Soyez des nôtres pour le prochain événement de la série Bâtir des liens : Mobiliser les histoires autochtones pour le changement social, soit une présentation qui sera donnée par Margaretta James, présidente de la Land of Maquinna Cultural Society.

Date : 19 janvier 2022

Heure : 15 h à 16 h 30

Inscription obligatoire

Cet événement sera traduit simultanément en anglais et en français.

 


Déscription :

Les peuples autochtones subissent les répercussions du colonialisme depuis longtemps, mais non sans avoir défendu bec et ongles leur patrimoine culturel afin de préserver leur identité à l’ère de la mondialisation. Les Mowachaht/Muchalaht de Yuquot (terres ancestrales de Friendly Cove, sur l’île de Vancouver, en Colombie-Britannique) appliquent le concept traditionnel des Nootkas hee-shuk-eesh-tsawalk (tout ne fait qu’un), qui a largement influencé l’évolution de la désignation de lieu d’importance historique que donne à leurs terres le gouvernement du Canada. En notre ère moderne, les aspects pratique et protocolaire s’intègrent aux enjeux de l’interprétation culturelle qu’on fait dans le secteur communautaire, les établissements d’enseignement et le grand public. Les appels à l’action de la Commission de vérité et réconciliation du Canada et la Déclaration des Nations Unies sur les droits des peuples autochtones offrent tous deux des perspectives de l’histoire selon un angle autochtone plutôt qu’eurocentrique. Dans ce séminaire, Margaretta James présentera des observations et des expériences directes touchant la revitalisation linguistique, la préservation du patrimoine culturel, la spiritualité et les sciences en lien avec la terre des peuples Mowachaht/Muchalaht.


Conférencière :

Mère, grand-mère et arrière-grand-mère, Margaretta James a vécu parmi les Nootka pendant plusieurs décennies. De descendance salish et asiatique, elle se passionne pour l’histoire et la scolarisation en milieu urbain américain à Seattle, dans l’État de Washington, ce qui inspire ses entreprises communautaires en matière d’éducation autochtone, de préservation du patrimoine et d’interprétation culturelle. En qualité de présidente de la Land of Maquinna Cultural Society depuis plus de vingt ans, elle centre notamment ses efforts sur la sensibilisation à l’égard des lieux historiques canadiens, le rapatriement du patrimoine autochtone et le tourisme culturel mondial.

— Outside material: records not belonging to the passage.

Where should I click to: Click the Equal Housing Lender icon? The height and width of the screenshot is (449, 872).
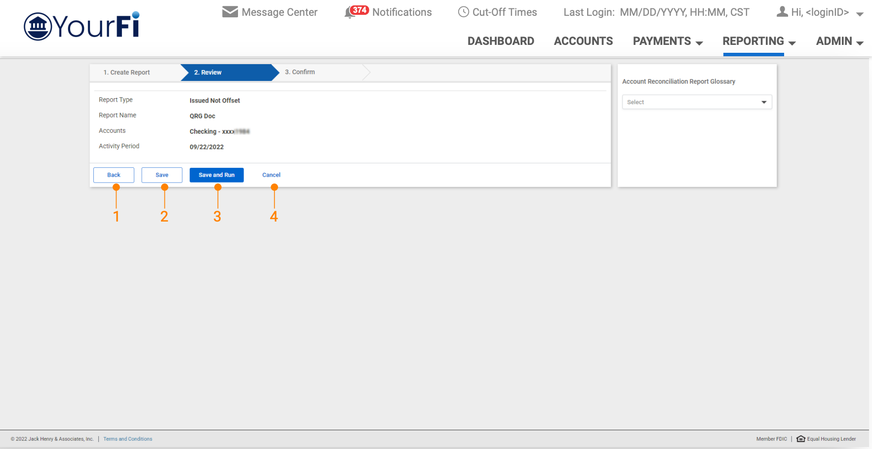point(800,439)
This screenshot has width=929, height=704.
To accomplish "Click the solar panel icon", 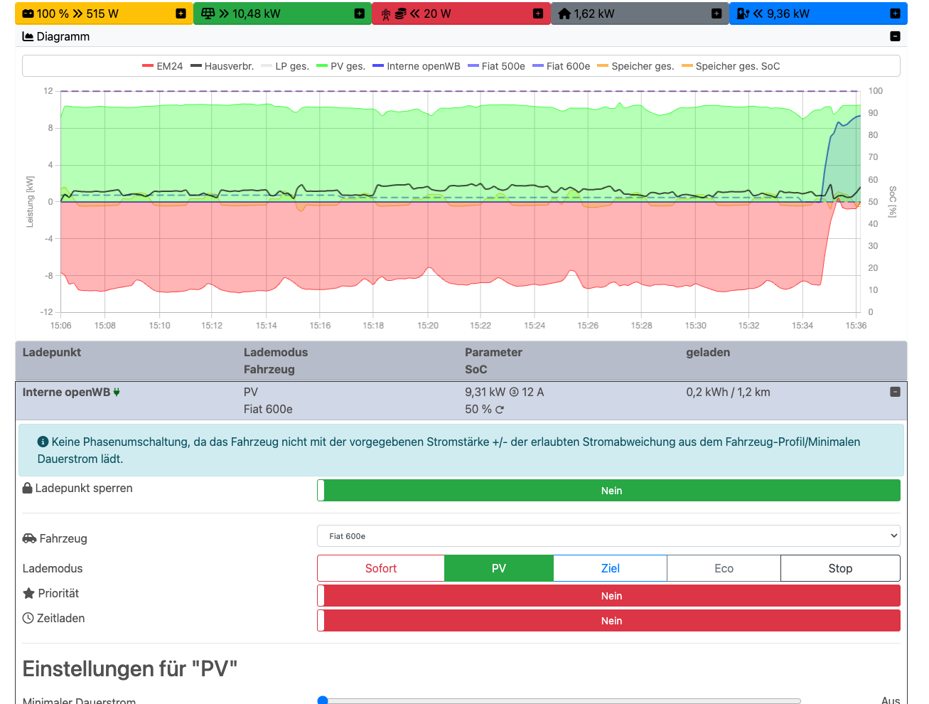I will 208,14.
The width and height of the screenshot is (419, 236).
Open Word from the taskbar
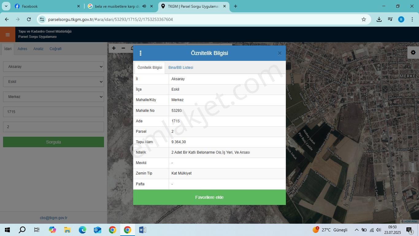[142, 230]
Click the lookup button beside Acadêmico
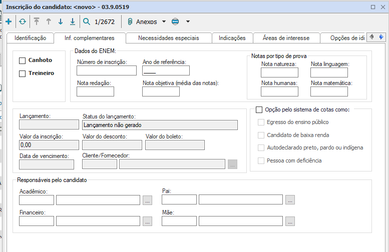Screen dimensions: 389x252 [x=147, y=200]
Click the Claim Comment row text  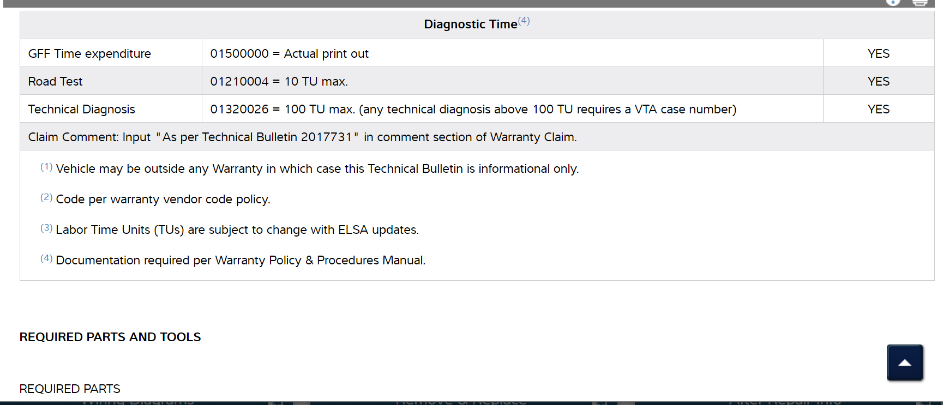click(x=302, y=137)
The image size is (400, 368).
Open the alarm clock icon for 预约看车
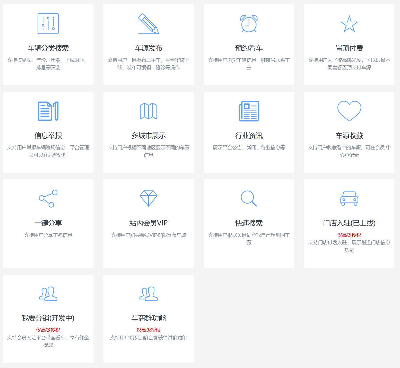[x=248, y=24]
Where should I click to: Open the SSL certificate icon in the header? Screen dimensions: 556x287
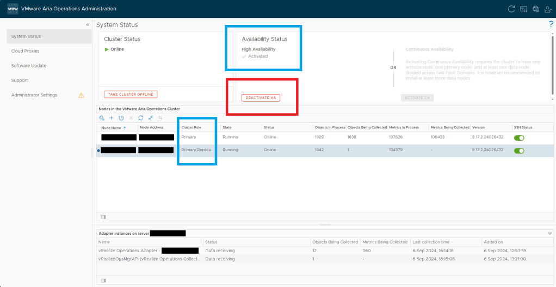[523, 9]
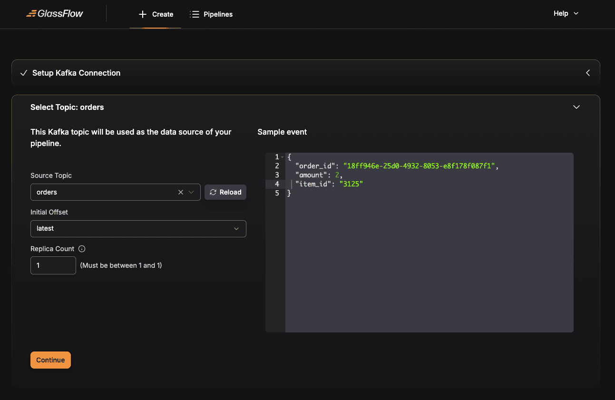This screenshot has height=400, width=615.
Task: Click the Replica Count info icon
Action: click(82, 249)
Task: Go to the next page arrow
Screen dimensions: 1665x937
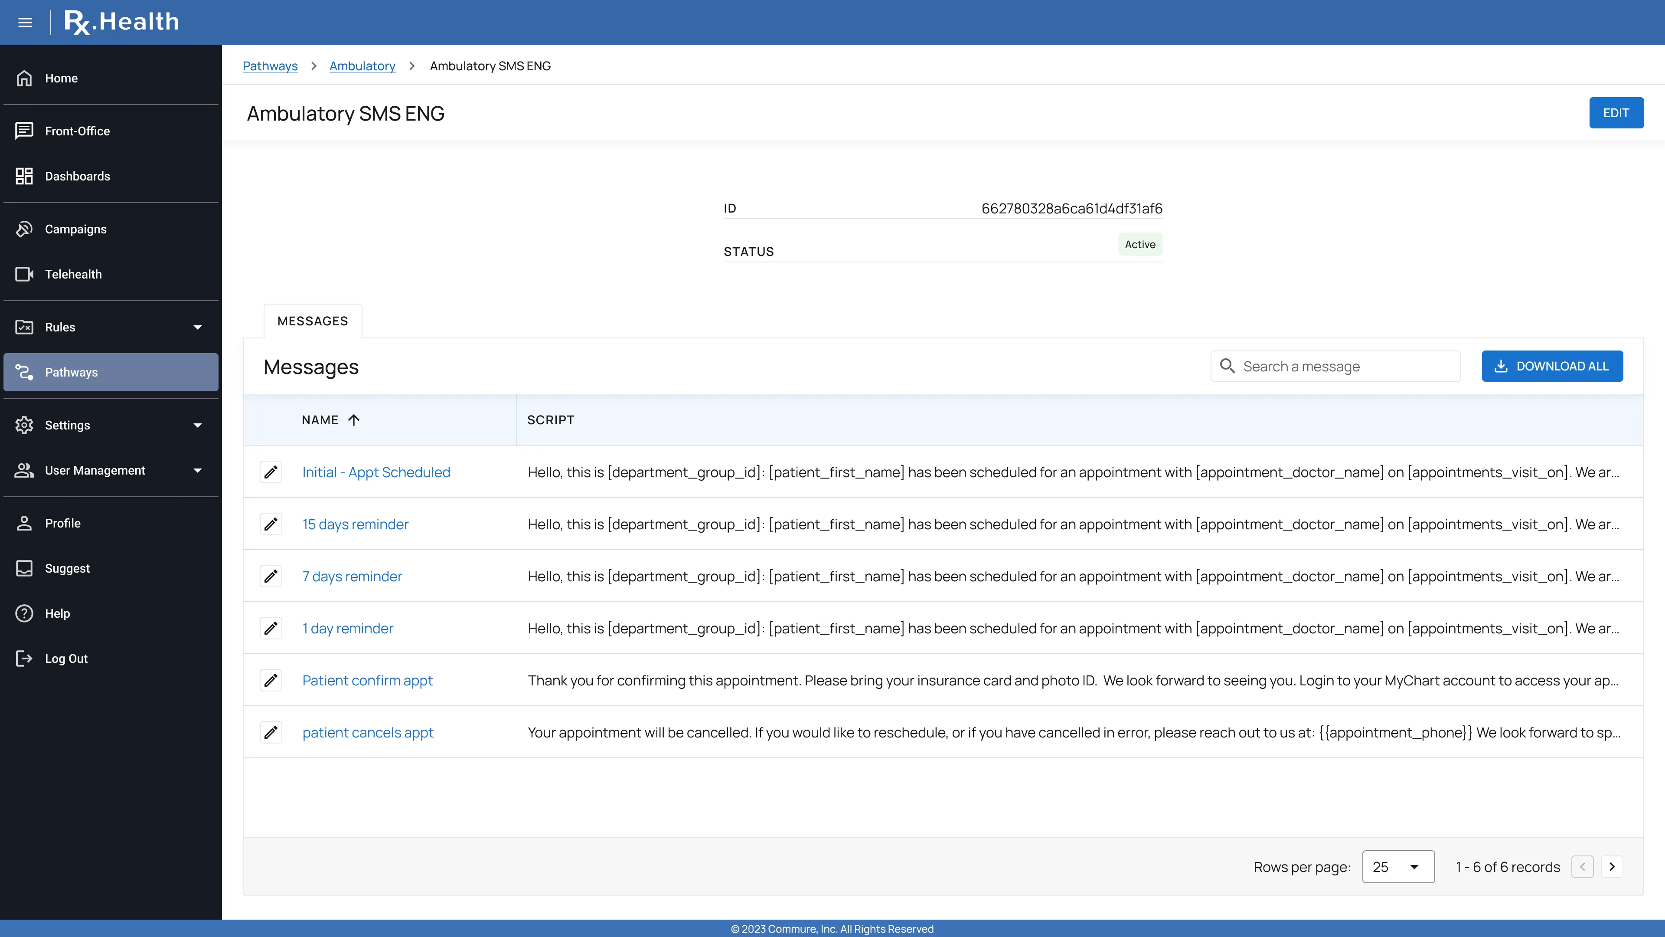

Margaretta James réside toujours à Tsaxana, sur la côte ouest de la Colombie-Britannique, et est actuellement inscrite à un cours de langue traditionnelle. Elle milite pour le mieux-être de la communauté, de même que des aînés et aînées. Par ailleurs, elle a publié un article sur son travail de reconstruction historique dans le dernier numéro de BC Studies. Sa publication « My Transpacific Life » est parue dans Unsettling the Islands : Race, Indigeneity and the Transpacific (numéro spécial de BC Studies 204 [hiver 2019-2020], p. 139-150).


Financée par le Conseil de recherches en sciences humaines du Canada ainsi que par l’Institut de recherche et d’études autochtones et les facultés des Arts et d’Éducation de l’Université d’Ottawa, cette série est organisée en collaboration avec le Cégep de l’Outaouais et le Centre éducatif et culturel de la Première nation de Kitigan Zibi, dans le cadre de leur projet Histoire au Canada : perspectives des Premiers Peuples.